Conjugate Gradient (CG)
Iterative solver for symmetric positive-definite Ax = b. Converges in at most N steps (exact arithmetic) but typically much fewer in practice. Memory-efficient: only matrix-vector products needed. Standard for large sparse FEM systems.
GMRES
Generalised Minimal Residual — iterative solver for non-symmetric sparse systems. Builds Krylov subspace and minimises residual norm. Used for convection-dominant fluid problems where CG doesn't apply.
Preconditioner
Matrix M ≈ A applied to transform Ax = b → M⁻¹Ax = M⁻¹b so that the condition number is reduced, accelerating iterative convergence. Common choices: Jacobi (diagonal M), ILU (incomplete LU factorisation), multigrid.
Thomas Algorithm
Specialised Gaussian elimination for tridiagonal systems. O(N) time and memory. Appears in cubic spline fitting, Crank-Nicolson heat equations, and 1D FEM assembly.

🌊 Particle & SPH

SPH (Smoothed Particle Hydrodynamics)
Lagrangian method: fluid is a set of particles. Field quantities are interpolated using a kernel W(r,h): A(x) = Σ mⱼ Aⱼ/ρⱼ · W(x-xⱼ, h). Common kernels: cubic spline, Wendland C4. Handles free surfaces naturally; used in our fluid simulation.
Kernel Support Radius
The cutoff distance h (smoothing length) beyond which the SPH kernel is zero.
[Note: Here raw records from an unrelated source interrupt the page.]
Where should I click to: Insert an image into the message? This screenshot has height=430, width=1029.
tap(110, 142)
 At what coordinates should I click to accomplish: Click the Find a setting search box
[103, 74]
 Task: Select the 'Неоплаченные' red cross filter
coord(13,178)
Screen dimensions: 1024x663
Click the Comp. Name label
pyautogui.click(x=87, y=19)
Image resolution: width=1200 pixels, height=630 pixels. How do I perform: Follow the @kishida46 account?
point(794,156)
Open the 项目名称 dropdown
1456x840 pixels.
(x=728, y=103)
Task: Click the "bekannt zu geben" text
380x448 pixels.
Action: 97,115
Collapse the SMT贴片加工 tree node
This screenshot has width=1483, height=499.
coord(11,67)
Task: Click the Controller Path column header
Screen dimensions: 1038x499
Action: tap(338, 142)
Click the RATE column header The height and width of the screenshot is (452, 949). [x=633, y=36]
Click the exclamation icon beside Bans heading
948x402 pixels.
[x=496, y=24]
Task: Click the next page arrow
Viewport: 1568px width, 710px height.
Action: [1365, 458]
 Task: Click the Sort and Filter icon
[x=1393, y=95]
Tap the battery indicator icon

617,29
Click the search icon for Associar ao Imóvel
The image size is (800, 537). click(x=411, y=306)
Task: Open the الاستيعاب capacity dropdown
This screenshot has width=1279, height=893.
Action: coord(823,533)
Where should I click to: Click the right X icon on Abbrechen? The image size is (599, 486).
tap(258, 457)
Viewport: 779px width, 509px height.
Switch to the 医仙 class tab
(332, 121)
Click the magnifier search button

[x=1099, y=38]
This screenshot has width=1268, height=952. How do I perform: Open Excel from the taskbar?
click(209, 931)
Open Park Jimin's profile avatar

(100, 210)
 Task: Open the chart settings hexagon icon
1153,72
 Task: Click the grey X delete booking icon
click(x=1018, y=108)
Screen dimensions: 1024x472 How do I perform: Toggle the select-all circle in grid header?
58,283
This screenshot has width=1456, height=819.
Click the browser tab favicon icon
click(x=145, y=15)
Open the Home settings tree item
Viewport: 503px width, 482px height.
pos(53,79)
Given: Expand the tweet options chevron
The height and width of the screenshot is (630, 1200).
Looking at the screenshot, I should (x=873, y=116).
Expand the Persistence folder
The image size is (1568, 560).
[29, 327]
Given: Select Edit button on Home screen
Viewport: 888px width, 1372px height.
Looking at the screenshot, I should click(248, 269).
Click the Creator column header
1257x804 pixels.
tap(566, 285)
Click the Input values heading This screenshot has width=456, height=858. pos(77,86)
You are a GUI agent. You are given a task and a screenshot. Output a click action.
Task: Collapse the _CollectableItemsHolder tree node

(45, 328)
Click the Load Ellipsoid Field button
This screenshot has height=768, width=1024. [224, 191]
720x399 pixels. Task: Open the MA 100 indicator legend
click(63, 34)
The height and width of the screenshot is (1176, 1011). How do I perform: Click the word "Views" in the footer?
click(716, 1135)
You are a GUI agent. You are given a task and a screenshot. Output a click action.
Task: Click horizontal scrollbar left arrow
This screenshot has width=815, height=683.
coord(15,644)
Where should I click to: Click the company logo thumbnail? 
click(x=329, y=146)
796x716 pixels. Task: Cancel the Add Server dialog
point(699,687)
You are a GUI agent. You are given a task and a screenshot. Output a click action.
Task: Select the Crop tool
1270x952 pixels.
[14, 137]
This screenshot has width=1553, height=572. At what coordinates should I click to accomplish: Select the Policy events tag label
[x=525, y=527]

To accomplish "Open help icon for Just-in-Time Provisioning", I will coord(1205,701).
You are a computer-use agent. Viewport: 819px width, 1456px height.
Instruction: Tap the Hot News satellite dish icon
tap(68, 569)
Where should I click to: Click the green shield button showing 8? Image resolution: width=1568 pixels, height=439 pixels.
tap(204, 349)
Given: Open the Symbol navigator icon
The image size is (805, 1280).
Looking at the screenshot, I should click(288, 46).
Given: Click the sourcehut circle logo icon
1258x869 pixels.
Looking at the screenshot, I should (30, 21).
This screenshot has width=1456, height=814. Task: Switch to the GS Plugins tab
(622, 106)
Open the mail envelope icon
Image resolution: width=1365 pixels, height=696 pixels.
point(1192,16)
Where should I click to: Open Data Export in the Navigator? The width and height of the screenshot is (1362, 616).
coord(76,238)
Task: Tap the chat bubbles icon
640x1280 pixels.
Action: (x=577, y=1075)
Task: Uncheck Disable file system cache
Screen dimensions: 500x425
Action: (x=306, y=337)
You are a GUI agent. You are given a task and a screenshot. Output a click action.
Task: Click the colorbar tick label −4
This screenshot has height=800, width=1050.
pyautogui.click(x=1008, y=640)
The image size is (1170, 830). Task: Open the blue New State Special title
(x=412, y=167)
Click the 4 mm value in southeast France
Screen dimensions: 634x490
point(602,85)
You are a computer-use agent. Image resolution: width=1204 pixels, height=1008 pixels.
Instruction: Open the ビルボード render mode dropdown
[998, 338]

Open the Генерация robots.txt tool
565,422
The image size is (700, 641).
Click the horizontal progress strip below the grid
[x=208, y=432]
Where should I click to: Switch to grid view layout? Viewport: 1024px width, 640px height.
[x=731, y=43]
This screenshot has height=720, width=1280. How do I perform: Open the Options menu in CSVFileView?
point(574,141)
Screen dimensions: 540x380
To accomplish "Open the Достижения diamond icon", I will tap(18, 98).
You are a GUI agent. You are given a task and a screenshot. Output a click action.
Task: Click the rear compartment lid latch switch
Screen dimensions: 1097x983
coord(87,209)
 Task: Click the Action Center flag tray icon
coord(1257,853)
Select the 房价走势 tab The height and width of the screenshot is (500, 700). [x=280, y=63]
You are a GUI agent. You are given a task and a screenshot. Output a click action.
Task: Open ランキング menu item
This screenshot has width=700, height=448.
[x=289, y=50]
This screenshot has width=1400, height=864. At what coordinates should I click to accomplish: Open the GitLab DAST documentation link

Larger h → smoother but less detailed results. Typically set to 2–3 particle spacings. Spatial hashing limits neighbor search to nodes/cells within h.
Spatial Hashing
Maps 3D grid cells to a 1D hash table to efficiently find particles within a given distance. Reduces neighbor search from O(N²) to O(N·k) where k is the average number of neighbors in the support radius.
PCISPH / DFSPH
Predictive-Corrective SPH and Divergence-Free SPH — pressure solvers that enforce incompressibility more accurately than the original pressure-state equation. Divergence-Free SPH also corrects velocity divergence, reducing volume errors by 2–3 orders of magnitude.